**Task objective**
Using the passage on the Digi-Key Weather Center, explain in one to three sentences why Northern Minnesota was judged a good place to demonstrate data communication with a weather station.
BEGIN Passage given
Members of Digi-Key’s Applications Engineering team began developing the Digi-Key Weather Center in a collaborative effort in February 2010. The Digi-Key Weather Center was placed on the roof of Digi-Key’s 600,000 square-foot facility in Thief River Falls, Minnesota in July 2010. The Digi-Key Weather Center was developed to demonstrate connectivity to customers by using products sold and supported by Digi-Key. Because Digi-Key is located in Northern Minnesota where the weather changes dramatically from summer to winter, it was determined to be the perfect location to demonstrate data communication with a weather station.
The primary device used to develop the Digi-Key Weather Center was a ConnectPort X4 Zigbee to Ethernet gateway, which is equipped with access to iDigi from Digi International, one of Digi-Key’s 440+ franchised suppliers. Additionally, Digi International Series 2 XBee modules programmed with Zigbee firmware were used for wireless communication to the device sensors and gateway. The initial sensor board was designed around a Microchip PIC18F14K22 microcontroller and a VTI temperature/pressure sensor, both of which are housed in a sealed Bud boxes with an IP65 rating. Solar panels from Parallax and sealed lead acid batteries from B.B. Battery and Panasonic were also used to develop the Digi-Key Weather Center.
END Passage given
BEGIN Data section
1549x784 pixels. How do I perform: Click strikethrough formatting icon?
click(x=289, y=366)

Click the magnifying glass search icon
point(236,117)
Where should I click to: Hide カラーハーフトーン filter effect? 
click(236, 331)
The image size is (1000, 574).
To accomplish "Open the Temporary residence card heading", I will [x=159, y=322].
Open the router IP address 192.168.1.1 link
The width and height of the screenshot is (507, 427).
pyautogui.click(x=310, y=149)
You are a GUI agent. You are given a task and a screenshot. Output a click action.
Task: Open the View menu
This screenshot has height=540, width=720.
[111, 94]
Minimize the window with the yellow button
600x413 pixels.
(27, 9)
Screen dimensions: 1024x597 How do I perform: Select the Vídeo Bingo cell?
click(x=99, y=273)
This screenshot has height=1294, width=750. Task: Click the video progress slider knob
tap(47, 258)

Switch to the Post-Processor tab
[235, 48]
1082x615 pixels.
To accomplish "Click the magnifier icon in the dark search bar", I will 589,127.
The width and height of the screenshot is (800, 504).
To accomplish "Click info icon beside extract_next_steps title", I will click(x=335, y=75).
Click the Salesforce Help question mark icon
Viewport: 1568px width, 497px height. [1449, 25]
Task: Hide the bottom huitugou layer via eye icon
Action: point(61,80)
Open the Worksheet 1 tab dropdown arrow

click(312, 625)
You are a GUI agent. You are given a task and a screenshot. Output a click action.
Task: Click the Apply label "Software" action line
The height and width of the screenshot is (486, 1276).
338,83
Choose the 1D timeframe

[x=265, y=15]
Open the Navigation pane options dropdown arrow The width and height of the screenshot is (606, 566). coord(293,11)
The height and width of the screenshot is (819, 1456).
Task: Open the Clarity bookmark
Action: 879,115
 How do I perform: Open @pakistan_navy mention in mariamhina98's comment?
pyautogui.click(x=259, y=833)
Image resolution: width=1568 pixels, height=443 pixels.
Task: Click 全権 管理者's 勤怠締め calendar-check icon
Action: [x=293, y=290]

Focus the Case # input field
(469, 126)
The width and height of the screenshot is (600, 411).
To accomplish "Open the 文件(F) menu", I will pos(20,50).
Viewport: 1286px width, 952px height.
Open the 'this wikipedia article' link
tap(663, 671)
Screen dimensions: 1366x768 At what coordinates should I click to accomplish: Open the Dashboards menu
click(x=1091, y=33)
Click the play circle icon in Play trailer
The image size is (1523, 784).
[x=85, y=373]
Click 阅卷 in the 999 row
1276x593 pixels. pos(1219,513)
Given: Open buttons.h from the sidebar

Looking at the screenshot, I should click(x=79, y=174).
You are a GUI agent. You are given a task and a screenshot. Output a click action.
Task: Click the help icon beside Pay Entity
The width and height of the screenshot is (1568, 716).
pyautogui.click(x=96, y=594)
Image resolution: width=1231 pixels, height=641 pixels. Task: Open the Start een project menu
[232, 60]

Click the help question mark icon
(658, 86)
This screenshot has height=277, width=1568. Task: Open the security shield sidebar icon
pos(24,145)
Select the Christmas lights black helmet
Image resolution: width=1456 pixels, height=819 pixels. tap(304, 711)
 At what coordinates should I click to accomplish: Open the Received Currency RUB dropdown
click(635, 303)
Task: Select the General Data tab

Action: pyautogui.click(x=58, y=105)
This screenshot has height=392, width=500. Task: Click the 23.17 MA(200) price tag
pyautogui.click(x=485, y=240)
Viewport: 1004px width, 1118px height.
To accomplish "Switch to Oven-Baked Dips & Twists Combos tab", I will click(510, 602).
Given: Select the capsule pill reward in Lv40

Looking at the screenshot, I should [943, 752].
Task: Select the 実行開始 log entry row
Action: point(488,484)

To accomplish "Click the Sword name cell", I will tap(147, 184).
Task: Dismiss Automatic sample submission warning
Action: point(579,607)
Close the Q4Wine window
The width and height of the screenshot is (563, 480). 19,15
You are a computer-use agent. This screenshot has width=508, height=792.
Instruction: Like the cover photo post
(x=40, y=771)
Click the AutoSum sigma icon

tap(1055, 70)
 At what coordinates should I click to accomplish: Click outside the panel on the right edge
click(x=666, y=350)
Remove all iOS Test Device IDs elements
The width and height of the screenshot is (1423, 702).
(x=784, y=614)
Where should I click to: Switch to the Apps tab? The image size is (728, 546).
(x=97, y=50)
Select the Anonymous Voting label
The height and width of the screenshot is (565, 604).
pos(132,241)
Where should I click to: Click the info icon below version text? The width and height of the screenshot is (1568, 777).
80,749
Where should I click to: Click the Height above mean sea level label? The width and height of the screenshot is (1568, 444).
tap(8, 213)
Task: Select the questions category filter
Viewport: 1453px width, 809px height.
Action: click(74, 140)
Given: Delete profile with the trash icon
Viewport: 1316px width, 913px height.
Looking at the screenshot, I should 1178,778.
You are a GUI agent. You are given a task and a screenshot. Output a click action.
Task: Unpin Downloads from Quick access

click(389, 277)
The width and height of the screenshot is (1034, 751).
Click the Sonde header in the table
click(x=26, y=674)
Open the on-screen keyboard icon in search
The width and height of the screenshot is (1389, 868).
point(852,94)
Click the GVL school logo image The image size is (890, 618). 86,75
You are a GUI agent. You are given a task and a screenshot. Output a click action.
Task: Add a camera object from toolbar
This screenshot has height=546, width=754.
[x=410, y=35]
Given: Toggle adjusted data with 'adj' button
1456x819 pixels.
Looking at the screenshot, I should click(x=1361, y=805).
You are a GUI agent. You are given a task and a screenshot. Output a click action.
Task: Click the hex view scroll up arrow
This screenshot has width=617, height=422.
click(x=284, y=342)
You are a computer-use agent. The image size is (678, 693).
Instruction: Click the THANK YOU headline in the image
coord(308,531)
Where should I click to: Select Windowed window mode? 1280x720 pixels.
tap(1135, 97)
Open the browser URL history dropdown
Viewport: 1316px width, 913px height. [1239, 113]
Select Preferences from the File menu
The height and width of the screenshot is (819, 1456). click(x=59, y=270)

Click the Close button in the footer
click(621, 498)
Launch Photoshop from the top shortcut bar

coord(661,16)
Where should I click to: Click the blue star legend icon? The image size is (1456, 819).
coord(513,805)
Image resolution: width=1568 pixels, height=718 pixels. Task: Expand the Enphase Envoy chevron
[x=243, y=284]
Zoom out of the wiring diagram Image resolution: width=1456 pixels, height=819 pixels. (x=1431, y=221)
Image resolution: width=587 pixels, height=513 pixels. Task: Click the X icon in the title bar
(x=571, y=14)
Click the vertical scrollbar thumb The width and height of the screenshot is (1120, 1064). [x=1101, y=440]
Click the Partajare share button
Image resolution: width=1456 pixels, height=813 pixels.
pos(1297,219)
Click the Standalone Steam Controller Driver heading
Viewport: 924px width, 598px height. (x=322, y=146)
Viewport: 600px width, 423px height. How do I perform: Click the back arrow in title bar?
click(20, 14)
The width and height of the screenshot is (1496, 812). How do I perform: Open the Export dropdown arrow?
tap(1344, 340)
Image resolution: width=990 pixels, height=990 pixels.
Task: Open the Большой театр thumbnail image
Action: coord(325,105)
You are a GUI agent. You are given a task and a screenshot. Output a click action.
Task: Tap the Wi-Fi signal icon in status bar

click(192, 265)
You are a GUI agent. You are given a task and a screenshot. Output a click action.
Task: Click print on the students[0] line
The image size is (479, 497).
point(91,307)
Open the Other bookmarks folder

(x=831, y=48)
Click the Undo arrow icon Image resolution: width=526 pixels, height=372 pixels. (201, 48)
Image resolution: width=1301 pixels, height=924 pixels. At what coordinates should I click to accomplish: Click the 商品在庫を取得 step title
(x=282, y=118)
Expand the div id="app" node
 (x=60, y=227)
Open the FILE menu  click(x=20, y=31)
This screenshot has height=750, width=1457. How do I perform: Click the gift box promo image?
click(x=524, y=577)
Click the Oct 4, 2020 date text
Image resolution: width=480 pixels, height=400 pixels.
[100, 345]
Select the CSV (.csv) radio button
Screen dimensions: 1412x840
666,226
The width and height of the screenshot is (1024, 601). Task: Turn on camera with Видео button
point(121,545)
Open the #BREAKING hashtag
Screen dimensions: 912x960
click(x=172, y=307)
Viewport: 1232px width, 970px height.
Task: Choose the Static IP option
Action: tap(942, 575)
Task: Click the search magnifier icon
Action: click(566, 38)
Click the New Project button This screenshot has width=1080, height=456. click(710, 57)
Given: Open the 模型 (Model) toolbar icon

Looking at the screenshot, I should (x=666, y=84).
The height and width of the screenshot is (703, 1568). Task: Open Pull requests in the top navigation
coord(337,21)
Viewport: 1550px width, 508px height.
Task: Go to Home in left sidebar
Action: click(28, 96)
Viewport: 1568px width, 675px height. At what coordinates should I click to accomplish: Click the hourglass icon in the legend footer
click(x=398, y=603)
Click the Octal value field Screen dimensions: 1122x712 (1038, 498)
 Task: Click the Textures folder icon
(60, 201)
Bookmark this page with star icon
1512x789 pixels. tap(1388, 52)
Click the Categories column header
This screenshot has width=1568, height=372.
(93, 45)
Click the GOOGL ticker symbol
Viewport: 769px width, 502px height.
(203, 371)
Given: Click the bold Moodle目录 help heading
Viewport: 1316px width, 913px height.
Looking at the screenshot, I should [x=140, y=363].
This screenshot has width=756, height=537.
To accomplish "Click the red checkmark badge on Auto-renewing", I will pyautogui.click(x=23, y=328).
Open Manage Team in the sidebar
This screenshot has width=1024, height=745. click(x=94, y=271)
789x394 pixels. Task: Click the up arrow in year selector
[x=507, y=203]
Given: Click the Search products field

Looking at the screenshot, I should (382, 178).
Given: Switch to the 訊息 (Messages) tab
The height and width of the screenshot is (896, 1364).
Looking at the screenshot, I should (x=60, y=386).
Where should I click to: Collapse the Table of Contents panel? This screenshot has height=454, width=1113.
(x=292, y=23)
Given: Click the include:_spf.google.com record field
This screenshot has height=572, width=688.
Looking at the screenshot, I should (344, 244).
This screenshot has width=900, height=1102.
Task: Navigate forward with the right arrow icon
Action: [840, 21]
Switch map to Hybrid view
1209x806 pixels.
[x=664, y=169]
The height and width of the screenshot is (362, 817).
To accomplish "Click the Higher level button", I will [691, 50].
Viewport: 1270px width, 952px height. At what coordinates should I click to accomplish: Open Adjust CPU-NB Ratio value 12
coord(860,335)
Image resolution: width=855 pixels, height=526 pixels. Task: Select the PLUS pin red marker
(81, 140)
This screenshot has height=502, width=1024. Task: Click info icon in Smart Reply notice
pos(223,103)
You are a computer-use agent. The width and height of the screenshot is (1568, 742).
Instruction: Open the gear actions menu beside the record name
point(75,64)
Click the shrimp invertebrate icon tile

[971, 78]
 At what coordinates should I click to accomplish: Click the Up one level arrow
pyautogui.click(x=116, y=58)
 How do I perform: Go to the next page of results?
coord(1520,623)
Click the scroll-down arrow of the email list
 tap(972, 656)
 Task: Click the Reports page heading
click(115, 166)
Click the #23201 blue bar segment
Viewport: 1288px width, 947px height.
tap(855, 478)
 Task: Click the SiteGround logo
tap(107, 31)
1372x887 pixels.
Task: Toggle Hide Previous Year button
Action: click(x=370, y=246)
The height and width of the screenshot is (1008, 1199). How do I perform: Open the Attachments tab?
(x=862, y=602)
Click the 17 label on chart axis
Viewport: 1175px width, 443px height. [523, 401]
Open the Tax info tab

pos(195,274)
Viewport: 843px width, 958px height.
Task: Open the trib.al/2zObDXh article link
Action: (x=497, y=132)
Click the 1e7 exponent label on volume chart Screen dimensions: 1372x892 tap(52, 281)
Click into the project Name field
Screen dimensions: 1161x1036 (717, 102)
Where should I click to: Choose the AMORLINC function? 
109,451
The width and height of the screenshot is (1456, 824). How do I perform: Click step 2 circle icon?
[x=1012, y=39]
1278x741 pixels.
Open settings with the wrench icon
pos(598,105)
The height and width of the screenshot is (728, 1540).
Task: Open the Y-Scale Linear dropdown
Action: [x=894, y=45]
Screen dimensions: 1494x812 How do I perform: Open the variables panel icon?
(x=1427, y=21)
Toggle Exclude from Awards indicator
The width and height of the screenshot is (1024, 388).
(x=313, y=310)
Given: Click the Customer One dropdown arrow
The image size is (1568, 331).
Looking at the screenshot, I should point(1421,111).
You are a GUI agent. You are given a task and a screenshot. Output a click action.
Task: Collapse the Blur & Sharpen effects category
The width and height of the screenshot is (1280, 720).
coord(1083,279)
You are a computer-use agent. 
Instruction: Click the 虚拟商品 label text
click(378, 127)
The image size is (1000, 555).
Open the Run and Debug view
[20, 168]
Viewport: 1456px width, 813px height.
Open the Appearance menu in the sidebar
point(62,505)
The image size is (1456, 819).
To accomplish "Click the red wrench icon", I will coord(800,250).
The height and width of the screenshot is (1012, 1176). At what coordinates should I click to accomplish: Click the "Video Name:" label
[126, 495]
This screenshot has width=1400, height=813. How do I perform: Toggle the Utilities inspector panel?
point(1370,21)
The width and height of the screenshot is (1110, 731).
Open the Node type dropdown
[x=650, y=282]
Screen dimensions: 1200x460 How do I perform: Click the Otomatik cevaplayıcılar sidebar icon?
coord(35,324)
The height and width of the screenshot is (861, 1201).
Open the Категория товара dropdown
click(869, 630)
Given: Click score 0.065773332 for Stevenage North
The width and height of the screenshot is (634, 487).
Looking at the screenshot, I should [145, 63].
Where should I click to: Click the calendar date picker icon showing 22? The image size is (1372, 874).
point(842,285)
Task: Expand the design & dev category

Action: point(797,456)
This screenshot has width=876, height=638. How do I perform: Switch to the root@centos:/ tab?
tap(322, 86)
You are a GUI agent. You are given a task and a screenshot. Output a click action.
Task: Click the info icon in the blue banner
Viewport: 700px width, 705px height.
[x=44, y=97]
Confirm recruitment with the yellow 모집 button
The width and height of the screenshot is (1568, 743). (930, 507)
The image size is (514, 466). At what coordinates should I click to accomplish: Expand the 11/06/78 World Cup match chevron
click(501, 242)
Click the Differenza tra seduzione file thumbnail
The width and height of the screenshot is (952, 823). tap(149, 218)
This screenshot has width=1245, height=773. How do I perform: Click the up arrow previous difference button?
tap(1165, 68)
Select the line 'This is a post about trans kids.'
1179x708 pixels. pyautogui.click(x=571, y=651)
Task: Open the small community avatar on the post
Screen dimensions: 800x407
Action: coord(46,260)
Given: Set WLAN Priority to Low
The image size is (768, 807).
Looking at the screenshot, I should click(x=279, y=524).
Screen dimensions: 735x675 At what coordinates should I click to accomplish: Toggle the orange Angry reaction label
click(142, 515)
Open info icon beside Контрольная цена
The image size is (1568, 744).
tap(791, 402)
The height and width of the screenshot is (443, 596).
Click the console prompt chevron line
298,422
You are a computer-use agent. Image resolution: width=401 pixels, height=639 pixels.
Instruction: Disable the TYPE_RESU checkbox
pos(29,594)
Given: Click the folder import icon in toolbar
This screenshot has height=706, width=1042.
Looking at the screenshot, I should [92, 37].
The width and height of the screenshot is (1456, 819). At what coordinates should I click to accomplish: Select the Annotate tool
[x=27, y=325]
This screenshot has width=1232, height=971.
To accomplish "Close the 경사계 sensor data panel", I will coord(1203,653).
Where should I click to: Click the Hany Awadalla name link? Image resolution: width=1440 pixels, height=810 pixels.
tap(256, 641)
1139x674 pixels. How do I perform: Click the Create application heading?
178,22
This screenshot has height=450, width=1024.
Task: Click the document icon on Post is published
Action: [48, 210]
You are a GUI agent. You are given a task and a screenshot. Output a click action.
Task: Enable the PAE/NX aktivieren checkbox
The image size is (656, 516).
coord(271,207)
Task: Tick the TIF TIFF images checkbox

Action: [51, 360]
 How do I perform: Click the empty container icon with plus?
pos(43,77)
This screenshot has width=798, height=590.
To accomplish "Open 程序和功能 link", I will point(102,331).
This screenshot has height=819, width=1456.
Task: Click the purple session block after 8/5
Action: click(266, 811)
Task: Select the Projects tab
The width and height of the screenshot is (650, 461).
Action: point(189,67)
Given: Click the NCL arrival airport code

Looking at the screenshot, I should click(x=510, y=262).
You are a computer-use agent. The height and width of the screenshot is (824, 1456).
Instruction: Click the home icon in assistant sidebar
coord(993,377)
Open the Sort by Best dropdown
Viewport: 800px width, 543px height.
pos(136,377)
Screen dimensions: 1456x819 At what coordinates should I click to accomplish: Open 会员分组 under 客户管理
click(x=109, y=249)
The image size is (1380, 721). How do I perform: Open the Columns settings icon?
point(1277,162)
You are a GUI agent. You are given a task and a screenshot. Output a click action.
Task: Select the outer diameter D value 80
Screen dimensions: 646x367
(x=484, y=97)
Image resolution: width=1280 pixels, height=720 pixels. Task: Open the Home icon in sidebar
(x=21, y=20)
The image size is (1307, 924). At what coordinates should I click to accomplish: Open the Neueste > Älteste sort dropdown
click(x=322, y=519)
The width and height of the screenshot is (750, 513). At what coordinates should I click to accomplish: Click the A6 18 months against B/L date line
END Data section
**Answer to this problem**
Digi-Key is located in Northern Minnesota, where the weather changes dramatically from summer to winter. That made it the perfect location to demonstrate data communication with a weather station.